= Beginning of Section =

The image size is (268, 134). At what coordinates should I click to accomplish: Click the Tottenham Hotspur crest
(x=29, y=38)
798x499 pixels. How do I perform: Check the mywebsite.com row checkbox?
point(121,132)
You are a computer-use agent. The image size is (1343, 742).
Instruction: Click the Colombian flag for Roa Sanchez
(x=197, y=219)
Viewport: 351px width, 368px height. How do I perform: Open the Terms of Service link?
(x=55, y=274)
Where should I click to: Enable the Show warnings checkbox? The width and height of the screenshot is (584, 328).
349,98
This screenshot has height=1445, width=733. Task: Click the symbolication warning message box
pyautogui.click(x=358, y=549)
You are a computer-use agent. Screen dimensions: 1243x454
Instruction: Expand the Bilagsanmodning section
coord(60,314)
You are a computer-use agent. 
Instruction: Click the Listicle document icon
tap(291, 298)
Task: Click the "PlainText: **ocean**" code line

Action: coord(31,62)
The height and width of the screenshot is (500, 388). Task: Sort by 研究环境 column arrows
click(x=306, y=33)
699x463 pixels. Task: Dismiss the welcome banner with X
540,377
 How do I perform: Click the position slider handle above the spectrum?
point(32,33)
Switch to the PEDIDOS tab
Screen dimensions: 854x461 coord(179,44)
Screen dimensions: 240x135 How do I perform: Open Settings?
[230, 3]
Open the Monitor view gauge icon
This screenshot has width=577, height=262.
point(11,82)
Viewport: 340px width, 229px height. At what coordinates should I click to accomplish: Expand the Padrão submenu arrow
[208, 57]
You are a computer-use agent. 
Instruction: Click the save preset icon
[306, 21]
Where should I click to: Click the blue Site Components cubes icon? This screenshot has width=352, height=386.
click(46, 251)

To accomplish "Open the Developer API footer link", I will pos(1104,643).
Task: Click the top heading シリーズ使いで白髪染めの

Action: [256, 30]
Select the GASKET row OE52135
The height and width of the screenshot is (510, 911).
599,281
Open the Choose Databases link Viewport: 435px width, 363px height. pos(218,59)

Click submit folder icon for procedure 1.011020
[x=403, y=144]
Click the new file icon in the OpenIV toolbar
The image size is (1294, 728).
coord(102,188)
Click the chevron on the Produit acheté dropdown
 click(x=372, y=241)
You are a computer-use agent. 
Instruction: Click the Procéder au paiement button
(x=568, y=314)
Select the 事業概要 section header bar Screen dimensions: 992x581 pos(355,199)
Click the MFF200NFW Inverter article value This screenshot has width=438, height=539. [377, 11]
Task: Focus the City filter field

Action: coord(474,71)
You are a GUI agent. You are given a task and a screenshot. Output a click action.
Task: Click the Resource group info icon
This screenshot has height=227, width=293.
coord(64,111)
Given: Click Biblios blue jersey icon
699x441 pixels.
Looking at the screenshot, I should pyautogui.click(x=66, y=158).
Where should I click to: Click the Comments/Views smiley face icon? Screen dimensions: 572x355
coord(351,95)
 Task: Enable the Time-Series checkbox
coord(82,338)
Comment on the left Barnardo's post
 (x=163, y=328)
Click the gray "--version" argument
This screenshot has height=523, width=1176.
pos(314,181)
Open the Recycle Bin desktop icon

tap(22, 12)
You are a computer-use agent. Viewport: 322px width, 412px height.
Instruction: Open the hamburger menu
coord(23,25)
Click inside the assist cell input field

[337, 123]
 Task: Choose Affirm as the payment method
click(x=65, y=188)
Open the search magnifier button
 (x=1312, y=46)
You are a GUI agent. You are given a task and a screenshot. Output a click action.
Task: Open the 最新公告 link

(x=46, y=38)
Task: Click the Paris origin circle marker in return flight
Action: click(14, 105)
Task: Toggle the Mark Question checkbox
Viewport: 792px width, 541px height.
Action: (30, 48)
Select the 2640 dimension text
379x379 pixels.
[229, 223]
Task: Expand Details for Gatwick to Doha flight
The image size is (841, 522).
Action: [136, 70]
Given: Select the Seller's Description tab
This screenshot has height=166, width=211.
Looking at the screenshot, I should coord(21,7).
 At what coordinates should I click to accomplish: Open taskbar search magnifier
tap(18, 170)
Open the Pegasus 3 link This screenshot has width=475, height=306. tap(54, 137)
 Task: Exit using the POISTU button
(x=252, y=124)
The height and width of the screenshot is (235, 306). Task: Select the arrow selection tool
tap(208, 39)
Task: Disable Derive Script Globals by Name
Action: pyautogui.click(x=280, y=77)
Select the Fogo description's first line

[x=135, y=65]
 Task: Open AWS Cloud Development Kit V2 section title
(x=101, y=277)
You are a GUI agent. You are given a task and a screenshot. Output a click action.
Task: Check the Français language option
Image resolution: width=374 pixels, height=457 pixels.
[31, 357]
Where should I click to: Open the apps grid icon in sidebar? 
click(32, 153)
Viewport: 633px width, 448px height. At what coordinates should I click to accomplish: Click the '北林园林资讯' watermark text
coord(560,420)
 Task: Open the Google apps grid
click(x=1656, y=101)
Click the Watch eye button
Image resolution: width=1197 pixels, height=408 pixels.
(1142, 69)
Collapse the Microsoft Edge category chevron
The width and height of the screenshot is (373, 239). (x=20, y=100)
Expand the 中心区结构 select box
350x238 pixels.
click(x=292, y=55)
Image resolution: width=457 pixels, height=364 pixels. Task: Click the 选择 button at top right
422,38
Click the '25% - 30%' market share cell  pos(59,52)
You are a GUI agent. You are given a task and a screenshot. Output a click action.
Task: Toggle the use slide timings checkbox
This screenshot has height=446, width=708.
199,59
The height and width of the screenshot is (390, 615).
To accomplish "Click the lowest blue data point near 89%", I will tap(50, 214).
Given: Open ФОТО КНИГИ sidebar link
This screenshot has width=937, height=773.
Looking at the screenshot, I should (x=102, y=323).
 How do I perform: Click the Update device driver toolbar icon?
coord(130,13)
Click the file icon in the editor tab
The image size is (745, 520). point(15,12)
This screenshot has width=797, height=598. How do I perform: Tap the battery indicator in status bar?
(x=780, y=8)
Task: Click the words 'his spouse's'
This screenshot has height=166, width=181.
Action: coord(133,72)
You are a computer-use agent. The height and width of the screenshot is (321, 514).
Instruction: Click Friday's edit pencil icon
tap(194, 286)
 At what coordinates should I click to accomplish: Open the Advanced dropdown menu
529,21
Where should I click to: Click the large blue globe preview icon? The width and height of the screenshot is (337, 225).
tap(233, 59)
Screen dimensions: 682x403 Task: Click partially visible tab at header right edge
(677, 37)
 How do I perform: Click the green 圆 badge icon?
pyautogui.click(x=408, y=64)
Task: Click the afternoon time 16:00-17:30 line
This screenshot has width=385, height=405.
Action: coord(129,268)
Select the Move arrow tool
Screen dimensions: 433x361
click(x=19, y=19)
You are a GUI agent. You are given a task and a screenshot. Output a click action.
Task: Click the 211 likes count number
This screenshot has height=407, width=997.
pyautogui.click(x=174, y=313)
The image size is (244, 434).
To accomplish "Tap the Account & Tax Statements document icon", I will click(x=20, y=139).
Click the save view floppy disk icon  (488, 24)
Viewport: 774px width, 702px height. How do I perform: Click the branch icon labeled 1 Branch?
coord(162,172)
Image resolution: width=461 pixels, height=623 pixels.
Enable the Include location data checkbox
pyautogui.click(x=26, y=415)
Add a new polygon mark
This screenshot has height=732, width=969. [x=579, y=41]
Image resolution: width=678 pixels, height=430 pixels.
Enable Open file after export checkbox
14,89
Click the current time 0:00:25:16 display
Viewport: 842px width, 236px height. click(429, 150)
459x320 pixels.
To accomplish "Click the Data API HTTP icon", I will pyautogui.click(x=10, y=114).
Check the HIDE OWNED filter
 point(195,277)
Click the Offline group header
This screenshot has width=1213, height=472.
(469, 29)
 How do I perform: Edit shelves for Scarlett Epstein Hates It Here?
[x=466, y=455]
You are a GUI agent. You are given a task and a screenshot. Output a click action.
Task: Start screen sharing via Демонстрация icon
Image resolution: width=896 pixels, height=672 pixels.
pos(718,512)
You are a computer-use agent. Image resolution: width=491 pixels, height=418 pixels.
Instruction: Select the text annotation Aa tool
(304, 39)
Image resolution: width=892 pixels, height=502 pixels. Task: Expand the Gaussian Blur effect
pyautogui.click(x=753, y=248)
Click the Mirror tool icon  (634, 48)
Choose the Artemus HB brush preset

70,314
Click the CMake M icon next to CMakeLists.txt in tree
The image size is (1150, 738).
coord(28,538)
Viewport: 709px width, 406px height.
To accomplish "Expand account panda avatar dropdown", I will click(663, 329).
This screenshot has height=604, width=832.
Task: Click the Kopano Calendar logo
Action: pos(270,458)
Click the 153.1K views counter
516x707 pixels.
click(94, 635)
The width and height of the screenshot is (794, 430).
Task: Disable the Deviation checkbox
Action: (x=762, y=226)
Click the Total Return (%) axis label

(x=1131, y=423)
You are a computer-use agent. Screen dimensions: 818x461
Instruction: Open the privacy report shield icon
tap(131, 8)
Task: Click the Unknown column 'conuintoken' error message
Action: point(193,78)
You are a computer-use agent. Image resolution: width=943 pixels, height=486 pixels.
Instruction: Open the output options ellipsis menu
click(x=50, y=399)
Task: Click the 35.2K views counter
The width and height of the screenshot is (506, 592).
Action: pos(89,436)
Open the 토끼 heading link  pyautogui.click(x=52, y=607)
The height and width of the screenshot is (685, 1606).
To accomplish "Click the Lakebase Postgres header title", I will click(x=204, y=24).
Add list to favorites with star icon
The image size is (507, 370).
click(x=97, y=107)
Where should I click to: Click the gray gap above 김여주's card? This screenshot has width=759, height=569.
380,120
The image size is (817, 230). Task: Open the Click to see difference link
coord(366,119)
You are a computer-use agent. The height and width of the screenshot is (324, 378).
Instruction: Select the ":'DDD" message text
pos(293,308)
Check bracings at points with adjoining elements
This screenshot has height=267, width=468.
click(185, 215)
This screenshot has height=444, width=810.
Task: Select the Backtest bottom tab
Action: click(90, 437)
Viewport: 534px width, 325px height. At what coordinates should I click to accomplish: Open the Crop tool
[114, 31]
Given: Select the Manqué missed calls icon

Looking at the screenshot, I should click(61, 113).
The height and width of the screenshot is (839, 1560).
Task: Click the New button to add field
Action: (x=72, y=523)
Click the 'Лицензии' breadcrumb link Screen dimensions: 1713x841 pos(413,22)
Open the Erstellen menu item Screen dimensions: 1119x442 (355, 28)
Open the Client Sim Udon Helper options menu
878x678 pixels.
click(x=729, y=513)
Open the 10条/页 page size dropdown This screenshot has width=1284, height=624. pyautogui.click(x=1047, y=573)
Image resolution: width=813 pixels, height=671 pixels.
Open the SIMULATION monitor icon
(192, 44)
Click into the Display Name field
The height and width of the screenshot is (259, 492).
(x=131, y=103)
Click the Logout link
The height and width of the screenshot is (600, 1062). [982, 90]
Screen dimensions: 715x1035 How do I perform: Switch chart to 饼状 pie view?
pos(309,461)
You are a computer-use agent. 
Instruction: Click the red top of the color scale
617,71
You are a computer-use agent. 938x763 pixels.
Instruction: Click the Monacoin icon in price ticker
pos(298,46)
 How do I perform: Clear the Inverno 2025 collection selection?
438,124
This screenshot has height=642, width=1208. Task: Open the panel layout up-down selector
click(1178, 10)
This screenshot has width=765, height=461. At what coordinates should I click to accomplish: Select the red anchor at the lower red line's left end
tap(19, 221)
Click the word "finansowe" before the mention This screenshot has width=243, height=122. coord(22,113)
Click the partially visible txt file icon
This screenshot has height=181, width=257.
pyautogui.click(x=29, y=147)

= End of Section =

What you will do
Take the lines above from the one containing "is (324, 378)." to the one containing "Click the 'Лицензии'" and retype them exactly, both ends included, with nothing added.

Your response
You are a computer-use agent. The height and width of the screenshot is (324, 378).
Instruction: Select the ":'DDD" message text
pos(293,308)
Check bracings at points with adjoining elements
This screenshot has height=267, width=468.
click(185, 215)
This screenshot has height=444, width=810.
Task: Select the Backtest bottom tab
Action: click(90, 437)
Viewport: 534px width, 325px height. At what coordinates should I click to accomplish: Open the Crop tool
[114, 31]
Given: Select the Manqué missed calls icon

Looking at the screenshot, I should click(61, 113).
The height and width of the screenshot is (839, 1560).
Task: Click the New button to add field
Action: (x=72, y=523)
Click the 'Лицензии' breadcrumb link Screen dimensions: 1713x841 pos(413,22)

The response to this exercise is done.